Data:
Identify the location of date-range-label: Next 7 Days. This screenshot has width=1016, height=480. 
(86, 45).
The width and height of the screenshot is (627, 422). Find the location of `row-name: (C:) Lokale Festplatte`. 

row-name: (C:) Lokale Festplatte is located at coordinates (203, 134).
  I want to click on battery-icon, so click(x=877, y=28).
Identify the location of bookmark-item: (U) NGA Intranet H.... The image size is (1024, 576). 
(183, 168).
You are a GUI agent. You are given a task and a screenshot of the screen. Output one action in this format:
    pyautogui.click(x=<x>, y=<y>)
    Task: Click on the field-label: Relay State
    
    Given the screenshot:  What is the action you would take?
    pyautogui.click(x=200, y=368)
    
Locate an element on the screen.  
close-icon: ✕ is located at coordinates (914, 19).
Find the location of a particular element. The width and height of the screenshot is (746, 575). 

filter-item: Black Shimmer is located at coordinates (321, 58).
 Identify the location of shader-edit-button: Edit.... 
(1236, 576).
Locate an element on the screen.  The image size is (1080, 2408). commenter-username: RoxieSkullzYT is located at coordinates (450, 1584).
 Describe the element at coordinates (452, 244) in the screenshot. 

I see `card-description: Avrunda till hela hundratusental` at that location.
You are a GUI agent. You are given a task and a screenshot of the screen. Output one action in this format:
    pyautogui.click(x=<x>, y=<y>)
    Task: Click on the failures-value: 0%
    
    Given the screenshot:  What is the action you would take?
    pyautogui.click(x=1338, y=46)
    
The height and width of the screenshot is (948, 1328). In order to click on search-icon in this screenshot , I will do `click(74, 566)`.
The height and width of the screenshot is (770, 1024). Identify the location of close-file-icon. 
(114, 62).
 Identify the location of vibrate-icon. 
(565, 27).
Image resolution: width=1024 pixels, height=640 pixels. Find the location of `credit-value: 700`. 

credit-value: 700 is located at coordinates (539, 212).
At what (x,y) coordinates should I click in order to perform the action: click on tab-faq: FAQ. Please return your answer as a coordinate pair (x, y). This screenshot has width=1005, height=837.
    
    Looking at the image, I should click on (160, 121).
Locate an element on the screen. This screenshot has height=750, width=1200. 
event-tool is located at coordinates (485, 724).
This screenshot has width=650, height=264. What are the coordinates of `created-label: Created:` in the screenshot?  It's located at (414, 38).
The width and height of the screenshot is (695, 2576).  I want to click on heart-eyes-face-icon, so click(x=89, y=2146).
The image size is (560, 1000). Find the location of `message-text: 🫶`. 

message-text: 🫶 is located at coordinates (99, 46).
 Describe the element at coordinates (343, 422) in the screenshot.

Required action: Can you retype the rows word for word, beginning with the line containing "Identify the location of vibrate-icon." and continuing through the line containing "Looking at the"?

Task result:
 Identify the location of vibrate-icon. 
(565, 27).
Image resolution: width=1024 pixels, height=640 pixels. Find the location of `credit-value: 700`. 

credit-value: 700 is located at coordinates (539, 212).
At what (x,y) coordinates should I click in order to perform the action: click on tab-faq: FAQ. Please return your answer as a coordinate pair (x, y). This screenshot has width=1005, height=837.
    
    Looking at the image, I should click on (160, 121).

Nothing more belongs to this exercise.